[Assigned task]
Set the data down again, exactly as it reads, but without the pictures.

[Data for the task]

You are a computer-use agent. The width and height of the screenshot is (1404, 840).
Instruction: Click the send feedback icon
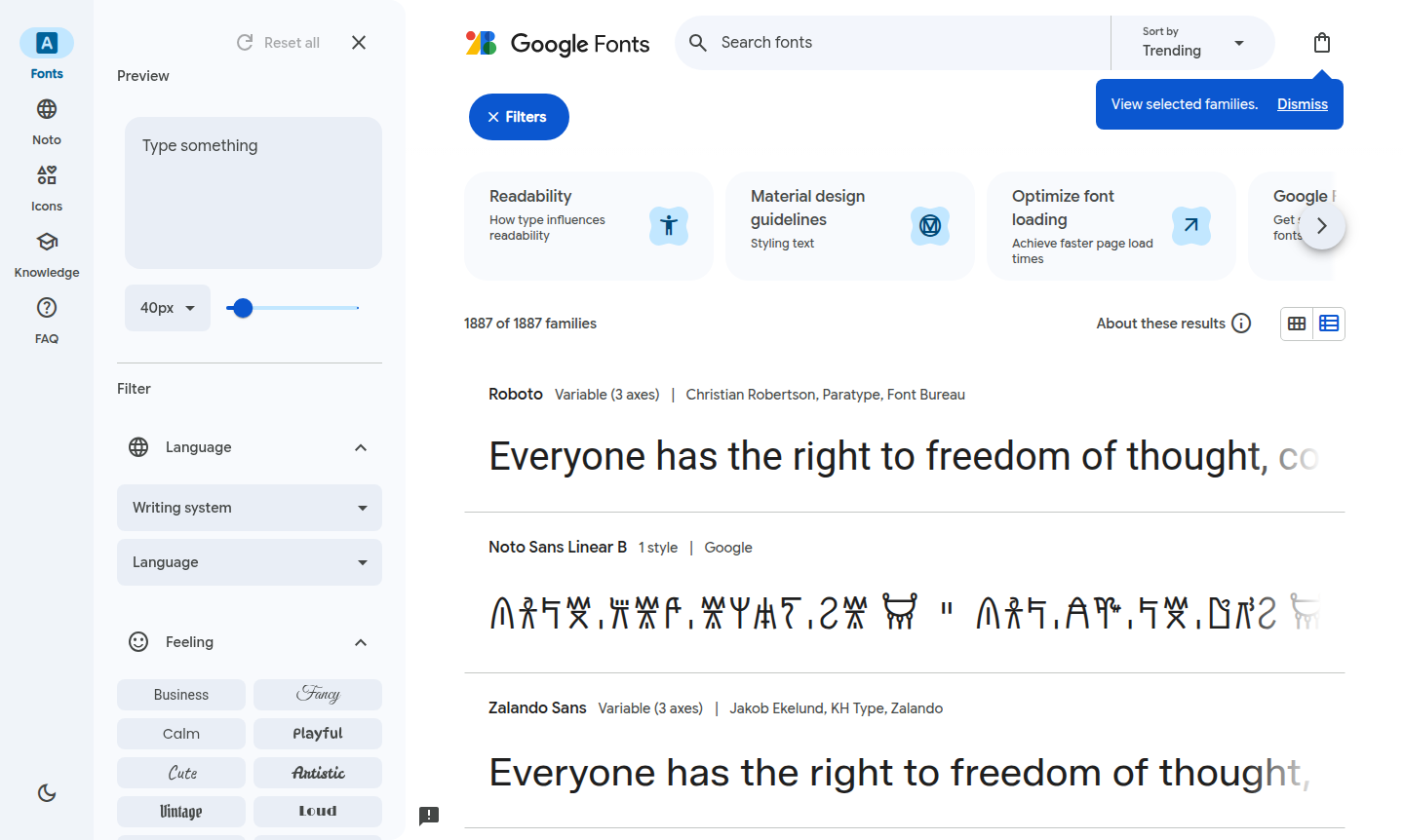click(429, 816)
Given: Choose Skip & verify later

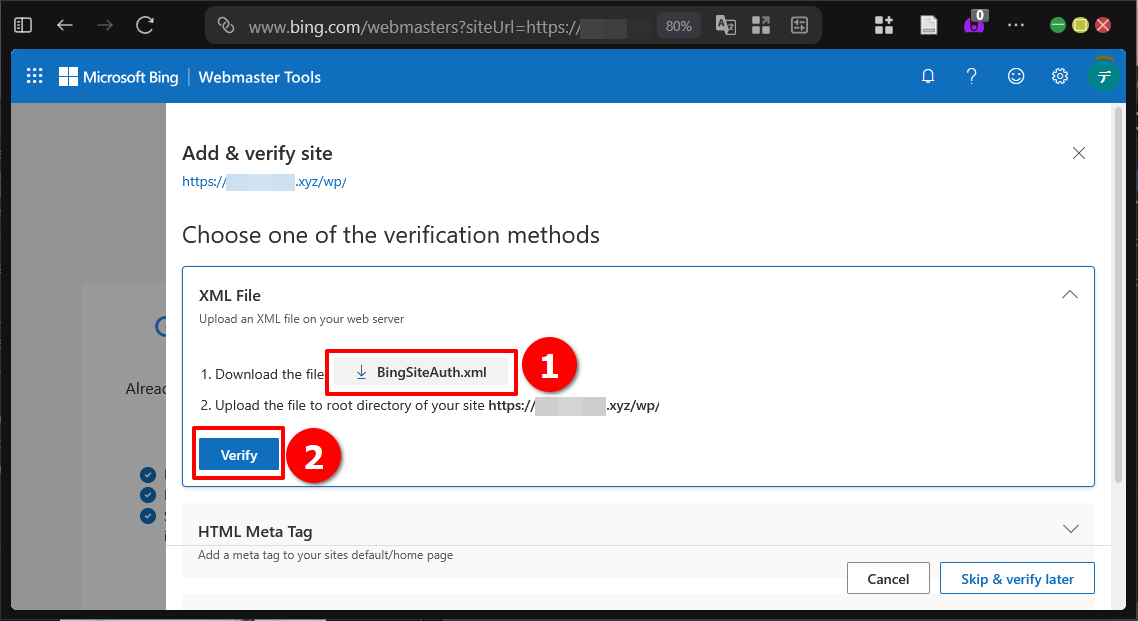Looking at the screenshot, I should tap(1017, 578).
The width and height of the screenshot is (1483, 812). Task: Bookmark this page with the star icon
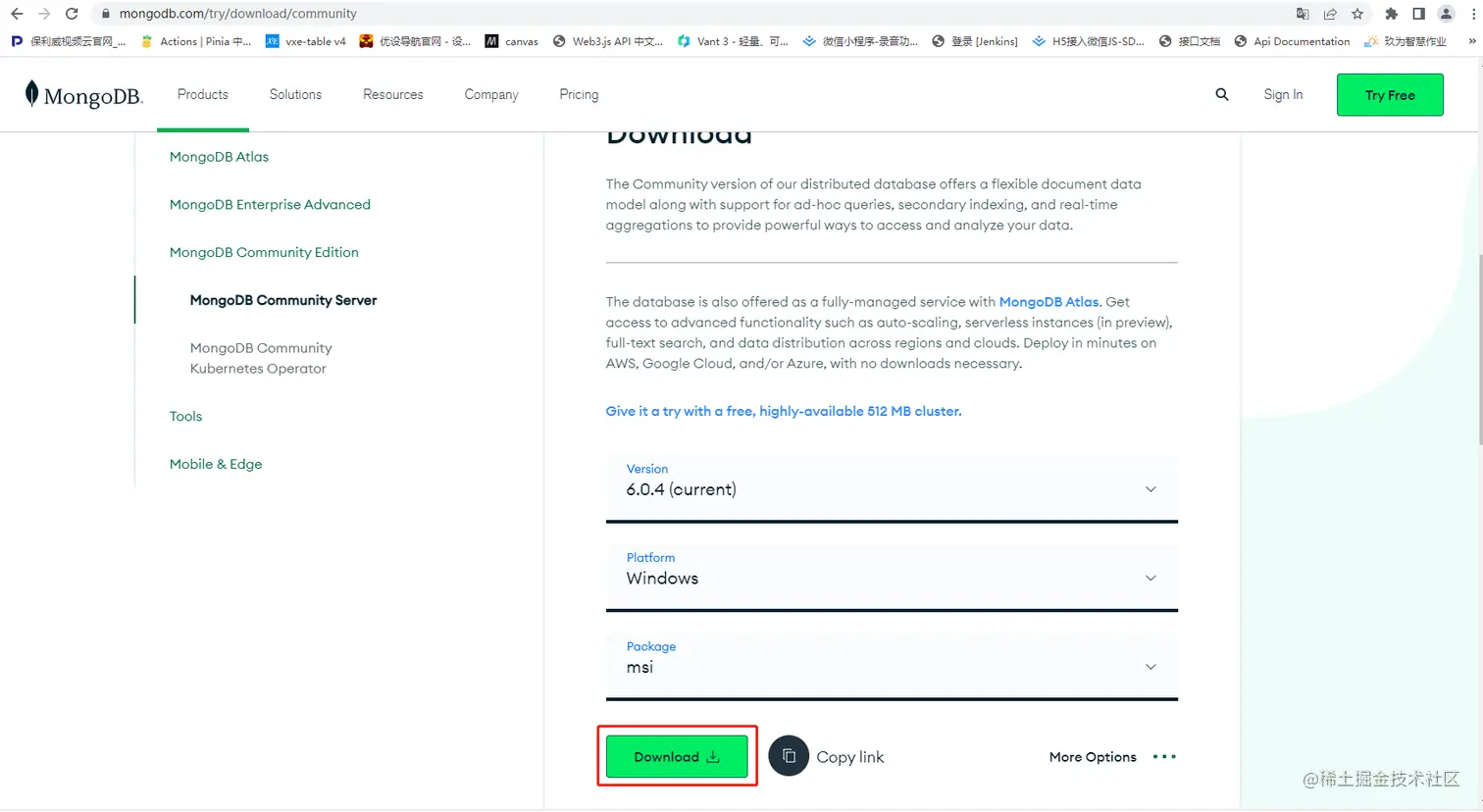[x=1357, y=14]
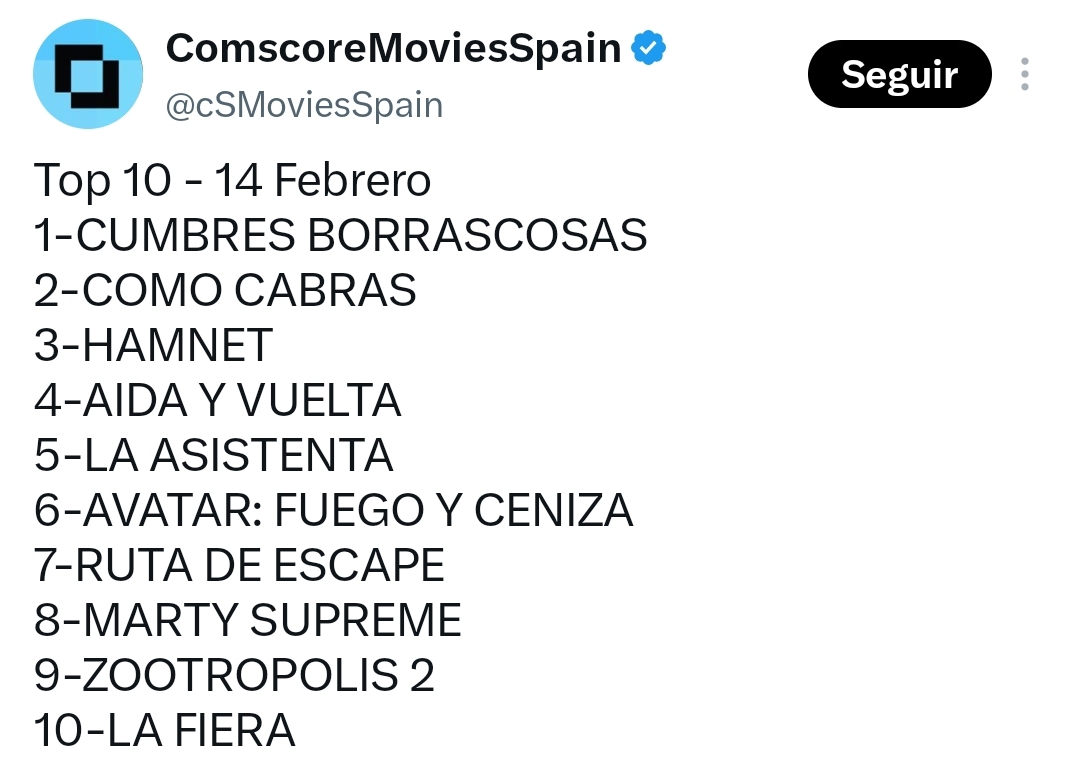
Task: Click the blue verified badge
Action: coord(648,47)
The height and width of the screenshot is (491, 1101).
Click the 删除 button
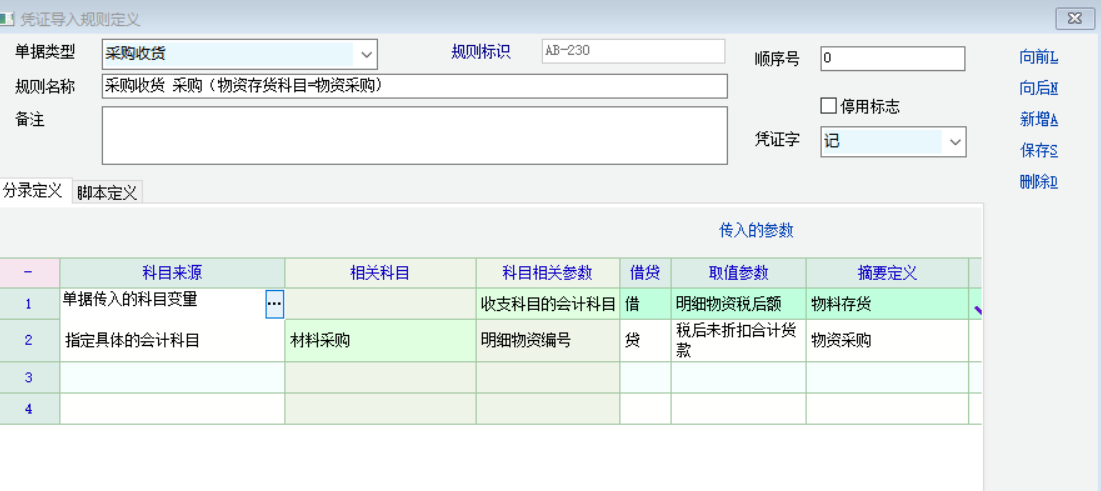(x=1038, y=182)
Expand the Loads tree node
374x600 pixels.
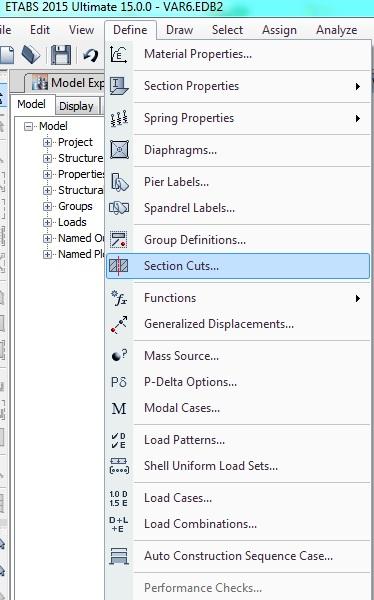point(47,222)
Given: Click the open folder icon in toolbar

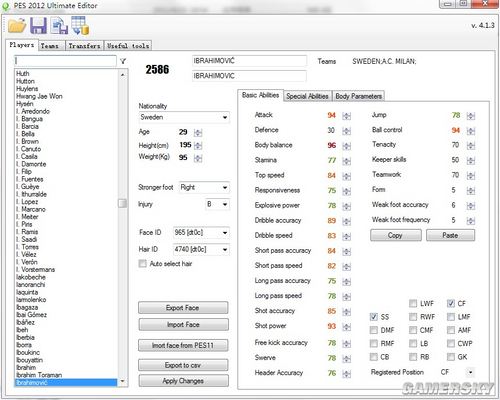Looking at the screenshot, I should (x=17, y=26).
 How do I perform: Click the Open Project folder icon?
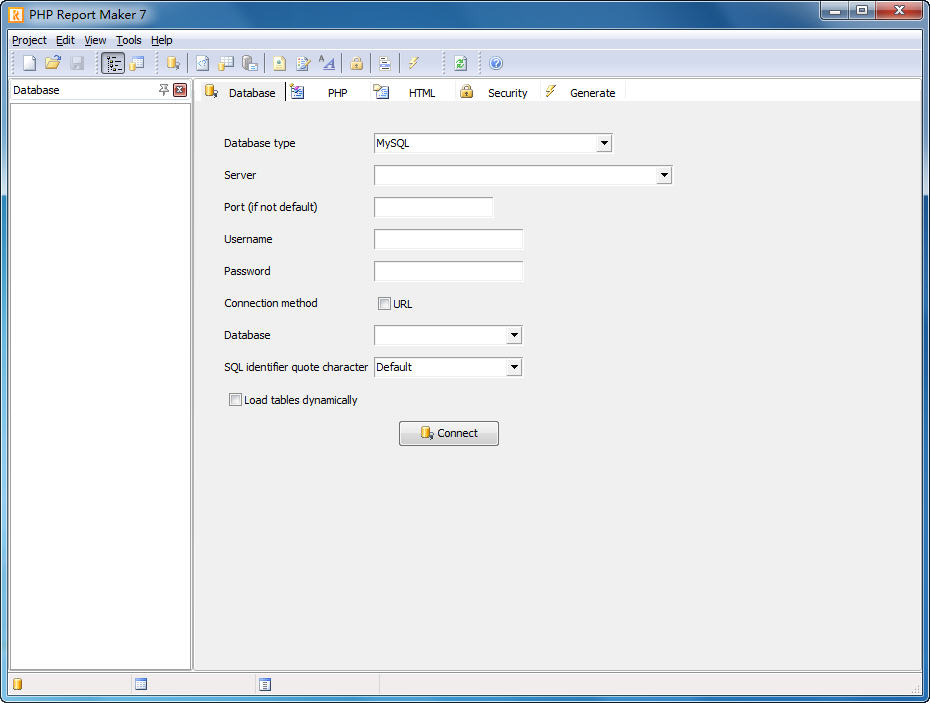53,63
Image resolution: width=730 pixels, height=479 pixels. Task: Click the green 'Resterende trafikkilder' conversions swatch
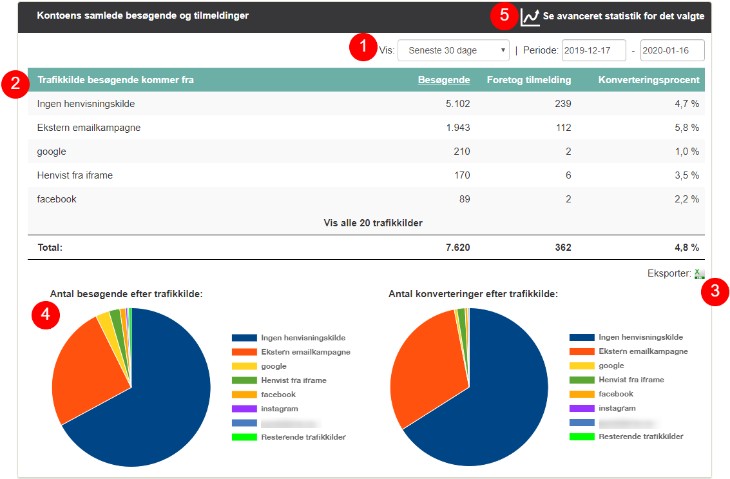point(581,437)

[Written response]
You are a computer-use agent. The width and height of the screenshot is (1404, 840).
Instruction: Click the send feedback icon
click(429, 816)
Given: Choose Skip & verify later

Looking at the screenshot, I should tap(1017, 578).
The width and height of the screenshot is (1483, 812). Task: Bookmark this page with the star icon
[x=1357, y=14]
Task: Click the blue verified badge
Action: coord(648,47)
The height and width of the screenshot is (491, 1101).
Click the 删除 button
(x=1038, y=182)
Expand the Loads tree node
374x600 pixels.
point(47,222)
Given: Click the open folder icon in toolbar

Looking at the screenshot, I should (x=17, y=26).
 How do I perform: Click the Open Project folder icon?
53,63
Image resolution: width=730 pixels, height=479 pixels. Task: Click the green 'Resterende trafikkilder' conversions swatch
point(581,437)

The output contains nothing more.